A gerente de Desenvolvimento de Processos do Laboratório Piloto de Vacinas Virais, Neuza Frazatti Gallina, que participou do projeto do rotavírus e liderou o estudo da dengue, reforça a importância da cooperação entre instituições nesse processo. “Era algo relativamente novo para nós e tivemos muitas dificuldades, principalmente para construir o protocolo do ensaio clínico. Descrever o produto, determinar a faixa etária alvo, os requisitos para participar do estudo, os critérios de exclusão… Foram meses de reuniões com os colaboradores para obter o protocolo final”, explica.
A logística de transporte – das vacinas e das amostras dos pacientes – foi outra lição importante. Segundo Neuza, ter um esquema já estabelecido com a vacina do rotavírus ajudou significativamente durante o estudo da dengue. Mas como eram produtos muito diferentes, foram necessárias algumas adaptações para antecipar qualquer tipo de problema, exigindo a montagem de kits com o passo a passo do que fazer em caso de incidentes.

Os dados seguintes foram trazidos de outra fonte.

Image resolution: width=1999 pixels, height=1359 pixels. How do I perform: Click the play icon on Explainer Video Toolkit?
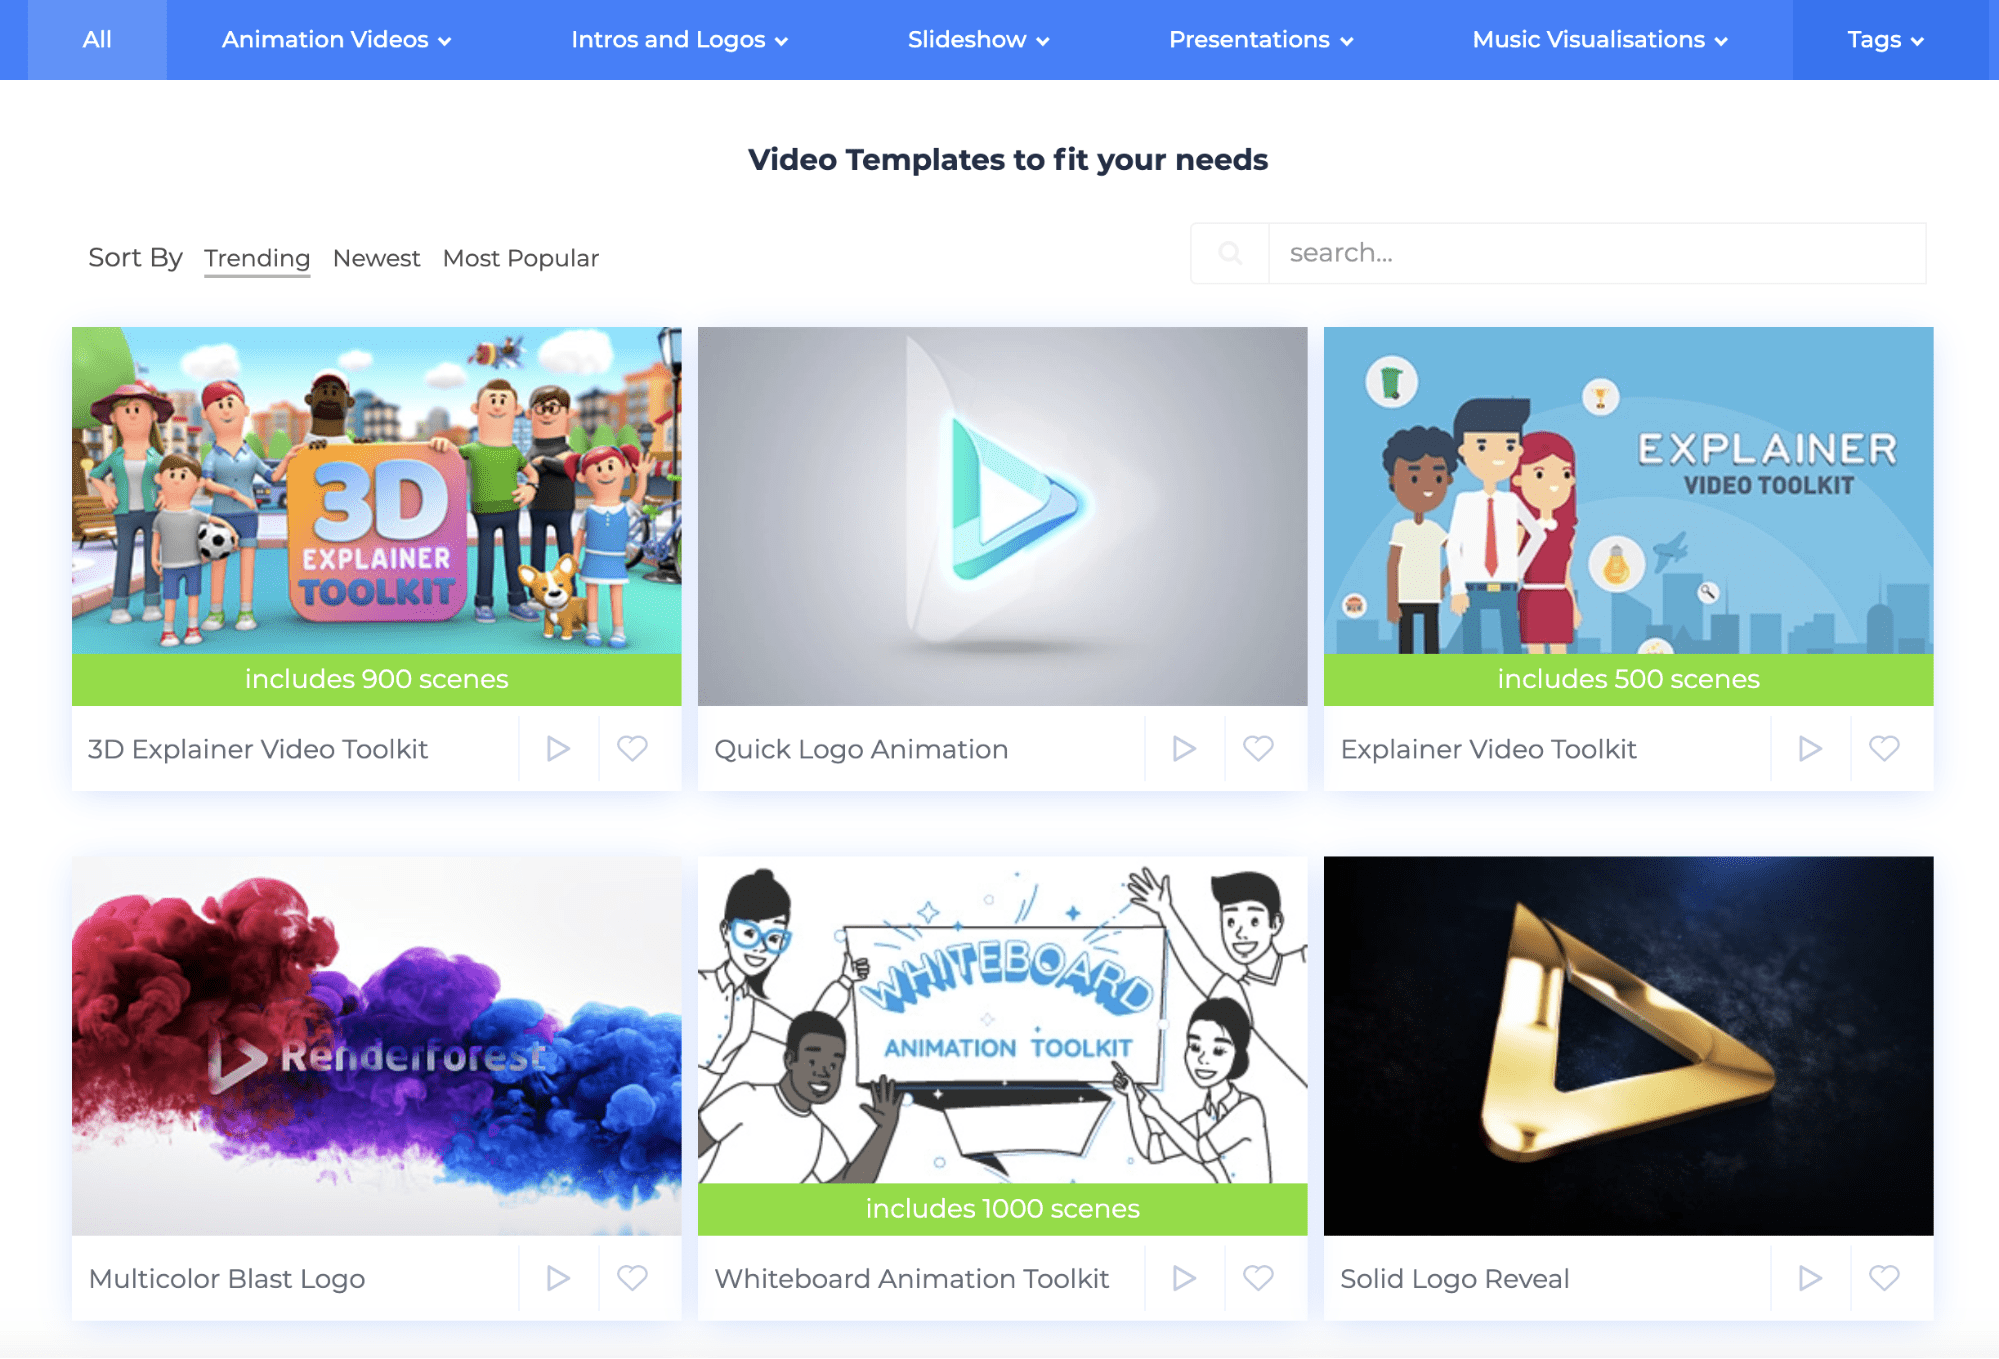pyautogui.click(x=1811, y=746)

Como a própria Agência Nacional de Vigilância Sanitária (Anvisa) tinha menos de dez anos de existência, também foi preciso aprender sobre questões regulatórias. “Hoje, há regulamentações claras, mas na época, com um órgão regulador no início das atividades e o Instituto também iniciante na área, tivemos que superar muitos obstáculos”, completa.
A complexidade da criação de um produto para saúde impede que a maioria dos avanços científicos chegue às etapas finais de desenvolvimento. Cerca de uma em cada 1.000 descobertas de candidatos vacinais ou terapêuticos chegam até os ensaios clínicos, e uma em cada 10 novas drogas tem sucesso nesta etapa da pesquisa, de acordo com estudo da Universidade de Washington – o que é popularmente chamado de “vale da morte” pelos cientistas.
Para a gerente de Farmacovigilância Maria Beatriz Lucchesi, após o sucesso do estudo da dengue, o Butantan alcançou um patamar que o torna uma instituição completa. “Hoje, fazemos desde pesquisa básica de bancada até o desenvolvimento clínico, preparamos a documentação para solicitação de registro, fabricamos os produtos, além da farmacovigilância pós-comercialização. Então conseguimos acompanhar todo o ciclo de vida do produto”, conclui.
Com o estudo da vacina da dengue de fase 3 em estágio final, a expectativa é que a vacina da dengue seja aprovada ainda em 2025. Ainda é necessário passar pela aprovação regulatória da Anvisa, seguida da validação da Câmara de Regulação do Mercado de Medicamentos (CMED). Para a inclusão da vacina no Programa Nacional de Imunizações (PNI), objetivo final do Butantan, é preciso que a documentação seja aceita pela Comissão Nacional de Incorporação de Tecnologias no Sistema Único de Saúde (CONITEC). Assim, a vacina ainda tem um caminho a percorrer até chegar nos braços da população.